I am studying Analysis on Manifolds by Munkres. He introduces improper/extended integrals over open set the following way: Let A be an open set in R^n; let f : A -> R be a continuous function. If f is non-negative on A, we define the (extended) integral of f over A, as the supremum of all the numbers "integral of f over D" , as D ranges over all compact rectifiable (boundary of D has measure 0) subsets of A, provided this supremum exists. In this case, we say that f is integrable over A (in the extended sense).

In section 17 example 4 he uses the change of variables theorem for extended integrals over open sets to calculate the integral of a continuous non-negative function f over an open circle of radius a (lets call it W). To do so, he uses polar coordinates and integrates the "polar coordinate" function g over U=(0,a)x(0,2π).

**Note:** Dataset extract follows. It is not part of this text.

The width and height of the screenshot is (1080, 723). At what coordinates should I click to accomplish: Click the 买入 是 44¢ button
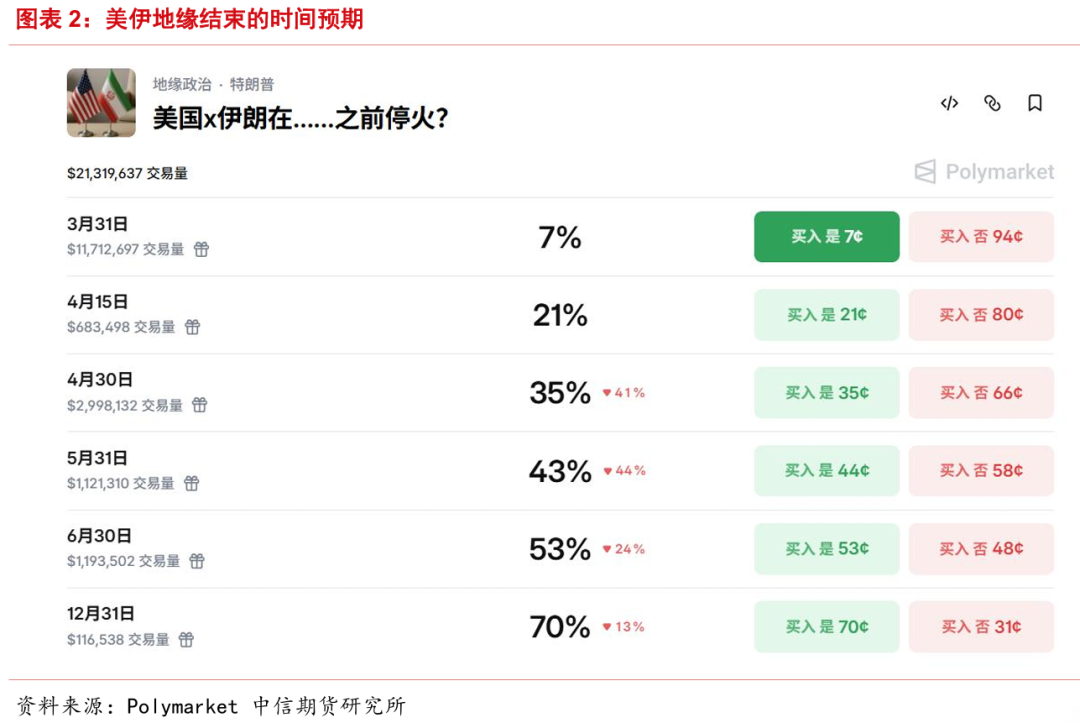[826, 470]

But g(U)=V={(x,y) in W| x<0 if y=0} which is a subset of W, different from W. So "the integral of f over V" exists. Finally because W-V has measure 0, he claims that "the integral of f over W" also exists and "the integral of f over W"="the integral of f over V" (these are extended integrals over open set).

I don't understand how I can prove the claim: If f is continuous and if W is open and it is the union of the open set V and a set E with measure 0 and the extended " integral of f over V" exists, then "the integral of f over W" exists and they are equal (especially since the function f may not be bounded over W).

Thank you in advance for any help!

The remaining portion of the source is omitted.